Why Are Only Depressing Things “Authentic?”

Jon Lovett

Photo by Frederick M. Brown/Getty Images

On May 18, former White House speechwriter Jon Lovett gave the commencement address to the graduating class of Pitzer College in California. Interspersed with bits of life advice was this observation:

We see it across our culture, with not only popularity but hunger for the intellectual honesty of Jon Stewart or the raw sincerity of performers like Louis CK and Lena Dunham. You can even add the rise of dark, brooding, “authentic” superheroes in our blockbuster movies. We see … a rejection of the processed as inauthentic.

Whether he intended it or not, Lovett’s choices of pop culture examples hit on an intriguing idea: that things are most “honest,” “sincere,” and “authentic” if their view of the world is relatively dark.

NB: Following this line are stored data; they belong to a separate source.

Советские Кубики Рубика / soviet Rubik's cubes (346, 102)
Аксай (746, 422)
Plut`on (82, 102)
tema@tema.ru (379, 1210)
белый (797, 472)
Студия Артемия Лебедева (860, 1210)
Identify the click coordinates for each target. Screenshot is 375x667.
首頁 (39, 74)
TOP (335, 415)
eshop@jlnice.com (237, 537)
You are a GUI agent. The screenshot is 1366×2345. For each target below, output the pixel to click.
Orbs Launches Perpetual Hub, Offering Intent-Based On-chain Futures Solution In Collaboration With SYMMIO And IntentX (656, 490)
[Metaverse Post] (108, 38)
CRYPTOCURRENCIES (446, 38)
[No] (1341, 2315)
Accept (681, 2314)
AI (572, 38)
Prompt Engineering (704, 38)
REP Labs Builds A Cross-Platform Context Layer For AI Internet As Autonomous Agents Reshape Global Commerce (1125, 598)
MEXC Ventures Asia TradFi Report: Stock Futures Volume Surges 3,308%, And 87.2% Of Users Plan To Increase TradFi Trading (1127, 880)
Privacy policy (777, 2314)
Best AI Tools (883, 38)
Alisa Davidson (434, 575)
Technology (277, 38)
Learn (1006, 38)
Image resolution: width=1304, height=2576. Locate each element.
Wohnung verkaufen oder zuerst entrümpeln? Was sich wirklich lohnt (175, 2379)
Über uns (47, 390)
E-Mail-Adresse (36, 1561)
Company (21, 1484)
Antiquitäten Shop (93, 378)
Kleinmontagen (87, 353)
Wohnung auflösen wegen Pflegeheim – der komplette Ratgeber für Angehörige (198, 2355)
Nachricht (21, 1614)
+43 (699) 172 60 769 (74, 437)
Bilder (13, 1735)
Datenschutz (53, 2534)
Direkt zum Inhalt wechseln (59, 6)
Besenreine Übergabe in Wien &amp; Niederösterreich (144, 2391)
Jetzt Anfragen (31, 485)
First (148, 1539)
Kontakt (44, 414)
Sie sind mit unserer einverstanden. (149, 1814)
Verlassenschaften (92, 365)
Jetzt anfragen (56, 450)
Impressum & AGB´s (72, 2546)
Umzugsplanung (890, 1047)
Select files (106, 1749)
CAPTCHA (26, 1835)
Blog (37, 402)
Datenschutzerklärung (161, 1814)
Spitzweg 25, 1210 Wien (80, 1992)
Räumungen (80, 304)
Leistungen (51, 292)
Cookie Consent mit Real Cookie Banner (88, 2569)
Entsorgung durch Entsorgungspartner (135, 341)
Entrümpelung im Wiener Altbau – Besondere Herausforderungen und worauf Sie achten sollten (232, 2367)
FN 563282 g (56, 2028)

Louie has moments of absolute joy, like a demented sing-along in the car on the way to the suburbs, or a duckling stowing away in Louis CK’s luggage on a USO trip to Afghanistan. But at the heart of the show is the idea that the character of Louie is coming to grips with frightening and ugly emotions: his limitations as a comedian, the fact that fatherhood involves pain and rejection, the mismatch between his sexual drives and his dating prospects. Similarly, Girls, in response to criticisms of its first season, seemed to torture its characters in the second, inflicting OCD on Hannah, a professional breakdown on Marnie, a divorce on Jessa, and a breakup on Shoshanna. All those devices brought out the worst in the characters, and the show seemed to take on the attitude blurted out by Shoshanna in the season 1 finale that “everyone’s a stupid whore.” Even the superheroes Lovett mentions have to be tortured to earn their greatness: Captain America’s sincerity and optimism make him look a little goofy in this crowd of agonized hunks. Pop culture keeps telling us that the world is a difficult place to live in, people behave badly in it, and anyone who says otherwise is either deluding himself or attempting to put one over on us.

But while it may take more fortitude to write tales of misery (it certainly takes more to sit through them), authenticity doesn’t always have to test our endurance. Happiness isn’t, by definition, a put-on, or generated through lies and self-deception. Lovett’s speech to the Pitzer graduates ended with a reminder to use the drive for authenticity as a force for good in the world. Perhaps pop culture could also embrace that message of optimism, or at least concede that pain isn’t the only thing that’s real.